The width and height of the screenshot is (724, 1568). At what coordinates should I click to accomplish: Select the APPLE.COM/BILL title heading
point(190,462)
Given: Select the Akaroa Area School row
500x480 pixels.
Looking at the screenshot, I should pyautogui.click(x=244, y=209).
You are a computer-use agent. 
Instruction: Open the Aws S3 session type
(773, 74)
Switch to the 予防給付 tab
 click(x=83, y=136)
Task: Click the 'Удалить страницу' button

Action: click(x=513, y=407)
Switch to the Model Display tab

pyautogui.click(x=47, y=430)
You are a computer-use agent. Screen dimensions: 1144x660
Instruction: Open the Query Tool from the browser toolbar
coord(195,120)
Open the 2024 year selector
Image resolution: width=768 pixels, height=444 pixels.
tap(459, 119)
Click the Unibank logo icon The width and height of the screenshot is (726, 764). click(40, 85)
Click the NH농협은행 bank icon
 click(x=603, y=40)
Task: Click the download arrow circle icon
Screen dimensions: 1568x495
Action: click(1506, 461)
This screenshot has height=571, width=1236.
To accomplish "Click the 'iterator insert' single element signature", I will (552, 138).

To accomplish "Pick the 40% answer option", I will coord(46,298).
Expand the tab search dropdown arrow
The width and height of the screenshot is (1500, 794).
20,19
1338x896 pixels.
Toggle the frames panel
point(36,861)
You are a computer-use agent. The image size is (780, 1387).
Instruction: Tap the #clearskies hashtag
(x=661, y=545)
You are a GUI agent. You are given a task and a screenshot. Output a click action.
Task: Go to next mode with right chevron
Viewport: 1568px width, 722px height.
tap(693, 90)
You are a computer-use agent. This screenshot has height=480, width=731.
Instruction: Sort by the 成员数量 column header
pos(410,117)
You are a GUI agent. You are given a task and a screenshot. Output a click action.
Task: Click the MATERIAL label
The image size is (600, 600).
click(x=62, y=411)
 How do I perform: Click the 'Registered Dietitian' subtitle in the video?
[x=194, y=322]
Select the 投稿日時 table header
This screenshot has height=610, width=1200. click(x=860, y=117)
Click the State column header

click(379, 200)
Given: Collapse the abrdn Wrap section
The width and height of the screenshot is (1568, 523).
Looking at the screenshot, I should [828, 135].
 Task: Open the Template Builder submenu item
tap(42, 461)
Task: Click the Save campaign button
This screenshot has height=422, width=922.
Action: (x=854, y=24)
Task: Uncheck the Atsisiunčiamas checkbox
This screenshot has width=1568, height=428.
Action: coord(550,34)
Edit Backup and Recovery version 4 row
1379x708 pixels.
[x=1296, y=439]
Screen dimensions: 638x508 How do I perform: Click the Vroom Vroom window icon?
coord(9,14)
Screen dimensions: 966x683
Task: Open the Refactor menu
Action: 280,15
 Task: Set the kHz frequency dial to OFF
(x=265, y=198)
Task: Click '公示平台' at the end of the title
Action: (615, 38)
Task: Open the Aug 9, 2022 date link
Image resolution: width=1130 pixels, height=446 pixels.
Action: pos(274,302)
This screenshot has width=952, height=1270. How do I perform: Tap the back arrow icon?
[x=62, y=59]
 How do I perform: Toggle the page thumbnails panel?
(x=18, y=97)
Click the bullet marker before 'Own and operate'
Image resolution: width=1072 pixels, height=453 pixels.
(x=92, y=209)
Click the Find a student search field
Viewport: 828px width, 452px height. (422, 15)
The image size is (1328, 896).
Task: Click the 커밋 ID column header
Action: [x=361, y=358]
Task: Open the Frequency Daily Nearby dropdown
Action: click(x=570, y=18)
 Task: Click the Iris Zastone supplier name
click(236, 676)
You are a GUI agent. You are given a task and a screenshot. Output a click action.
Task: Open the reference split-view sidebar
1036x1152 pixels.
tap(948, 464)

++++++++

▶ _Exercise directions_
Your task is to set down again, exactly, every line from the beginning of the listing through the line with "You are a computer-use agent. Screen".

▶ _Solution_
The width and height of the screenshot is (724, 1568). At what coordinates should I click to accomplish: Select the APPLE.COM/BILL title heading
point(190,462)
Given: Select the Akaroa Area School row
500x480 pixels.
Looking at the screenshot, I should pyautogui.click(x=244, y=209).
You are a computer-use agent. 
Instruction: Open the Aws S3 session type
(773, 74)
Switch to the 予防給付 tab
 click(x=83, y=136)
Task: Click the 'Удалить страницу' button

Action: click(x=513, y=407)
Switch to the Model Display tab

pyautogui.click(x=47, y=430)
You are a computer-use agent. Screen dimensions: 1144x660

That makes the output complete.